(Stored data entries)
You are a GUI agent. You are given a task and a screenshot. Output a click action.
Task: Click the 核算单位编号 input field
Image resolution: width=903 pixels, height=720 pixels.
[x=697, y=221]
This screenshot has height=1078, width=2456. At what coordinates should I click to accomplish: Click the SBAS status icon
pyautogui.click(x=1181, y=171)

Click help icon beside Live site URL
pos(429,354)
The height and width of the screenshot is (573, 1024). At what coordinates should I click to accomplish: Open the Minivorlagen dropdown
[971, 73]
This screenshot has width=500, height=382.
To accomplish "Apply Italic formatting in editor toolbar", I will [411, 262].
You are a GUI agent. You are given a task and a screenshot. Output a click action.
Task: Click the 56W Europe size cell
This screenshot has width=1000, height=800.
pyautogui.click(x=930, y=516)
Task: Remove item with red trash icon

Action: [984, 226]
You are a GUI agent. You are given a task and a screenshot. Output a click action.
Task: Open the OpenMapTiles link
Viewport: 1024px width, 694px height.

PROBLEM TO SOLVE.
Copy the records above, keeping each line identical.

WRITTEN ANSWER.
You are a GUI agent. You are given a task and a screenshot. Output a click action.
Task: Click the 核算单位编号 input field
Image resolution: width=903 pixels, height=720 pixels.
[x=697, y=221]
This screenshot has height=1078, width=2456. At what coordinates should I click to accomplish: Click the SBAS status icon
pyautogui.click(x=1181, y=171)

Click help icon beside Live site URL
pos(429,354)
The height and width of the screenshot is (573, 1024). At what coordinates should I click to accomplish: Open the Minivorlagen dropdown
[971, 73]
This screenshot has width=500, height=382.
To accomplish "Apply Italic formatting in editor toolbar", I will [411, 262].
You are a GUI agent. You are given a task and a screenshot. Output a click action.
Task: Click the 56W Europe size cell
This screenshot has width=1000, height=800.
pyautogui.click(x=930, y=516)
Task: Remove item with red trash icon

Action: [984, 226]
You are a GUI agent. You are given a task and a screenshot. Output a click action.
Task: Open the OpenMapTiles link
Viewport: 1024px width, 694px height.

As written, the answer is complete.